Nouvelle menace pour le caribou forestier

Ce sont les conclusions auxquelles sont parvenus quatre chercheurs indépendants dans une étude commandée par le gouvernement du Québec et dont Le Devoir a obtenu copie.
L’étude, qui a été remise au ministre des Ressources naturelles et de la Faune (MRNF) le 4 mai dernier, fait un lien direct entre le déclin du caribou forestier et la transformation de son habitat par les activités humaines. « Les taux de recrutement déclinent à travers la région, une conséquence directe de l’augmentation cumulative des dérangements de l’habitat critique », écrivent-ils dans le rapport.
La capacité de survie des femelles est particulièrement pointée du doigt, un problème qui aggrave celui du faible taux de recrutement.
À la question de fond que posent les chercheurs, à savoir si les populations peuvent supporter des impacts plus importants, la réponse est courte et claire : « non », écrivent-ils. « Les quantités actuelles de perturbations de l’habitat critique dépassent déjà ce qui est théoriquement nécessaire à la survie de la population. »
Le groupe de consultation scientifique sur le rétablissement du caribou forestier constate par ailleurs que « le déclin actuel s’amplifiera dans les prochaines années au fur et à mesure que l’habitat s’érodera ».
Ils notent que « ce n’est pas un hasard si les limites australes de l’occupation actuelle du caribou contrastent clairement avec la limite nordique de l’industrie forestière », car les caribous sont « particulièrement adaptés aux paysages dominés par les forêts de conifères matures avec un faible dérangement, alors que c’est précisément le contraire qui se produit avec la gestion de la forêt, combiné aux autres formes d’extraction ».
C’est pourquoi, pour « permettre le rétablissement » du caribou forestier, ils recommandent, dans un premier temps, « d’éviter tout nouveau développement dans les aires connues ou présumément occupées par le caribou forestier ».
Ces aires, qui devraient être protégées pour permettre l’optimisation du rétablissement, se situent principalement au nord du 49e parallèle, dans les régions du Nord-du-Québec et de l’ouest du Saguenay-Lac-Saint-Jean, l’un des secteurs visés par le Plan Nord.
Les chercheurs avaient notamment comme mandat de déterminer les impacts du prolongement de la route 167 qui doit relier Chibougamau aux monts Otish et permettre aux industries de se rendre dans le secteur minier convoité.
Pour eux, les impacts seraient « contre-productifs ». « Les efforts pour contrôler le déclin de la population ne peuvent être efficaces si nous continuons de prolonger le réseau routier dans des habitats jusque-là inaltérés. »

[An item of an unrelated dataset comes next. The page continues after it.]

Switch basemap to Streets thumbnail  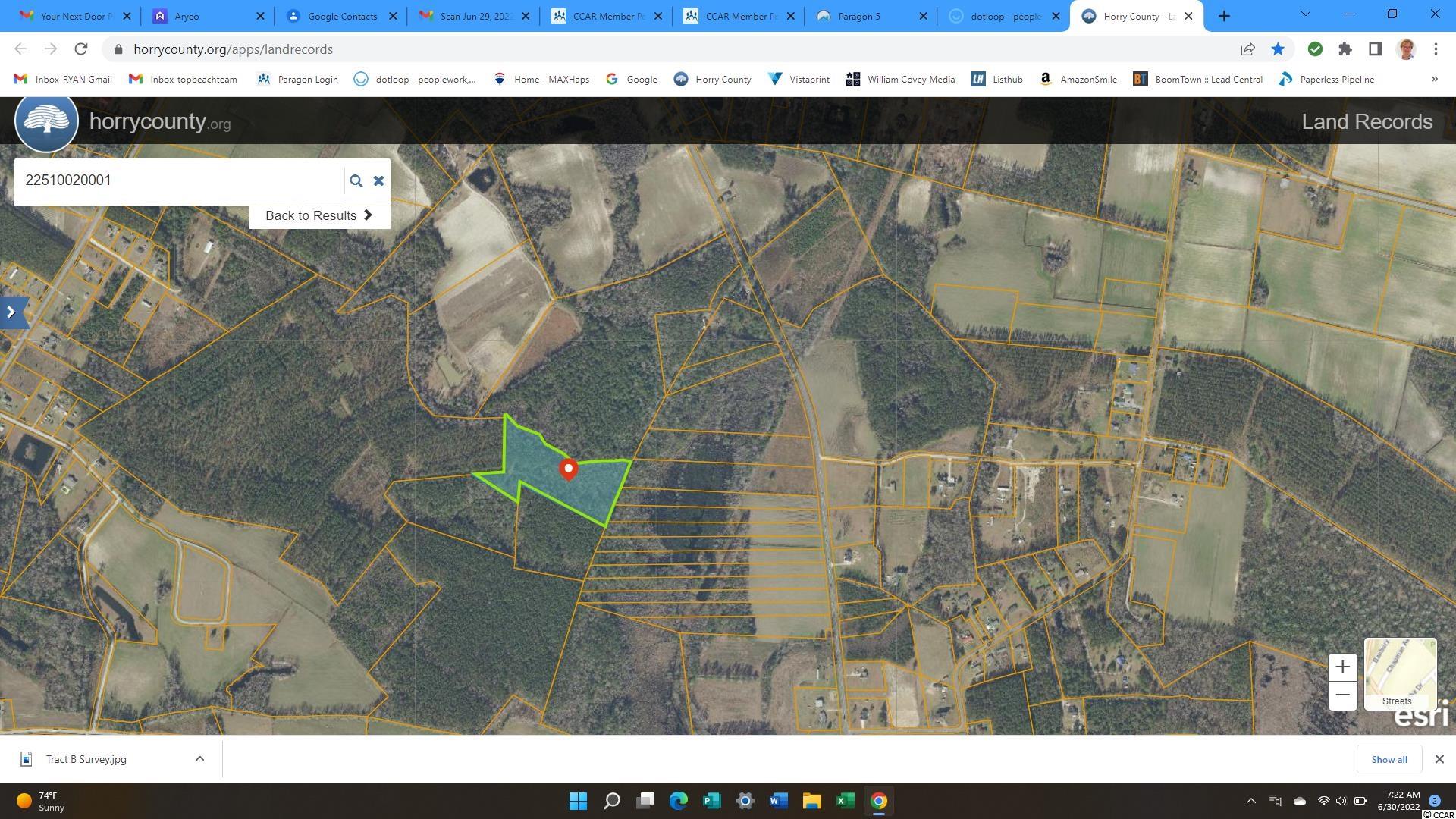[1400, 673]
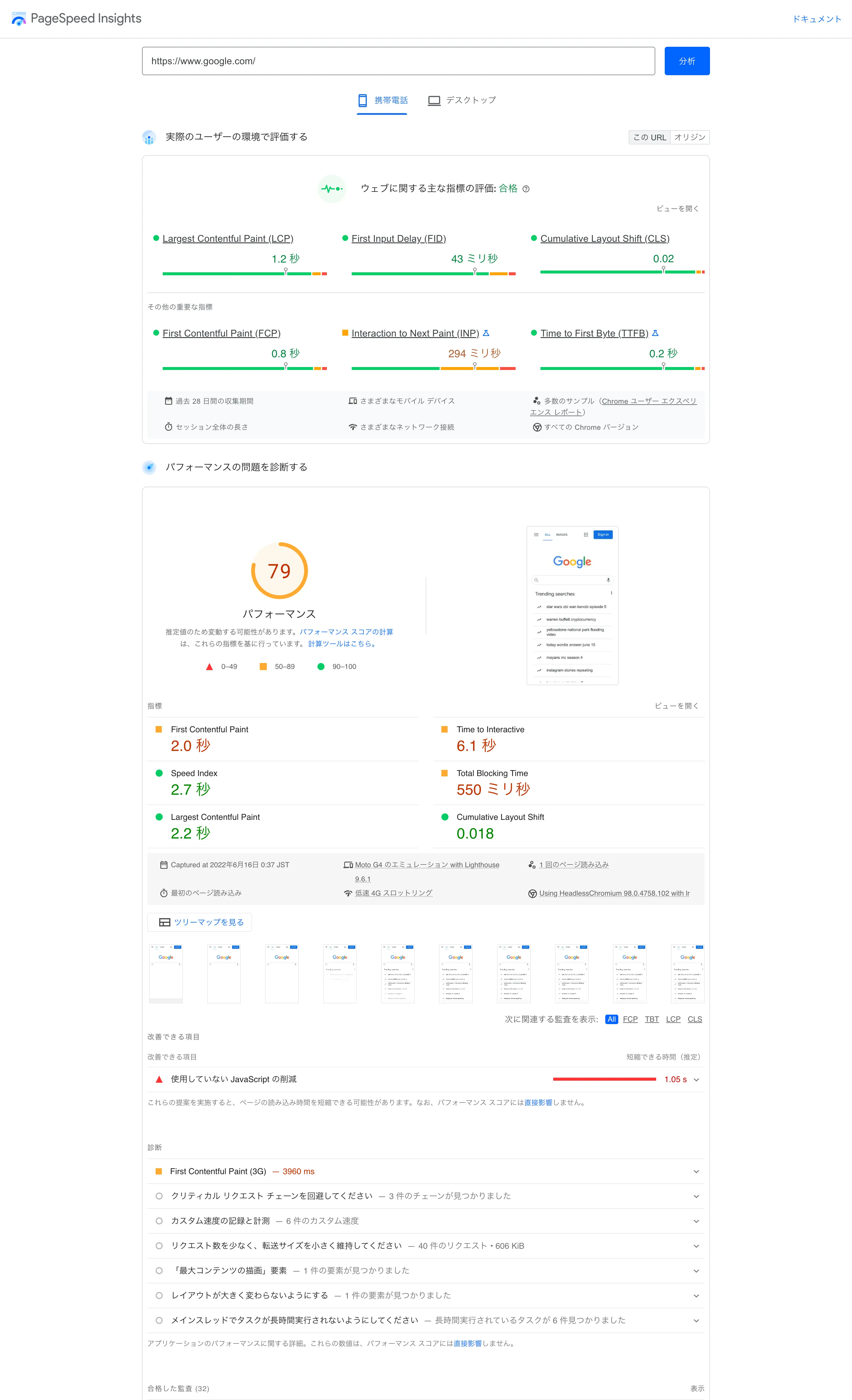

En effet, les caribous « évitent systématiquement » les routes, ce qui entraîne des coupures entre les troupeaux et une perte de territoire supplémentaire pour le caribou. « Le prolongement de la route 167 traverserait une large portion inexploitée de l’aire de répartition du troupeau de Témiscamie à l’est et au nord du lac Mistassini et diviserait de façon effective le troupeau […] Pour ces raisons, et en reconnaissance du statut précaire de la population de Témiscamie, nous ne recommandons pas l’approbation du prolongement proposé de la route 167. »
Conscients, sans doute, de l’improbabilité que le gouvernement se prive de cet important passage, les chercheurs proposent aussi des solutions de rechange. « Si un tel développement devait aller de l’avant, nous recommandons fortement qu’il ne serve qu’exclusivement de corridor de transport, avec un accès contrôlé et sans aucune incursion latérale dans les territoires jusqu’ici imperturbés du troupeau de Témiscamie […] Là où les routes sont considérées comme étant nécessaires, elles devraient être petites, temporaires et être enlevées et restaurées après usage. »
Selon les chercheurs, le moment est critique. « Il y a une certaine urgence d’agir pour la restauration et la conservation des populations de caribous de la baie James, qui ne se redresseront vraisemblablement pas sans actions décisives. »
Oubliés de la campagne
Ces recommandations font écho à celles des Premières Nations et de certains groupes environnementaux, dont Nature Québec et Greenpeace.
Pour Nicolas Mainville, directeur de Greenpeace au Québec, ce dossier tombe à point en pleine campagne électorale où il a été question des caribous séparatistes, mais jamais des vrais caribous. « On parle très peu d’environnement en général dans la campagne, et encore moins de forêt et de conservation. Il faut que tous les partis s’engagent à protéger la vallée de la Broadback, comme les Cris et les groupes environnementaux le réclament depuis si longtemps. »
Le rapport indépendant est signé par Tyler D. Rudolph, Pierre Drapeau, Martin-Hugues St-Laurent et Louis Imbeau, respectivement de l’UQAM, de l’UQAR et de l’UQAT.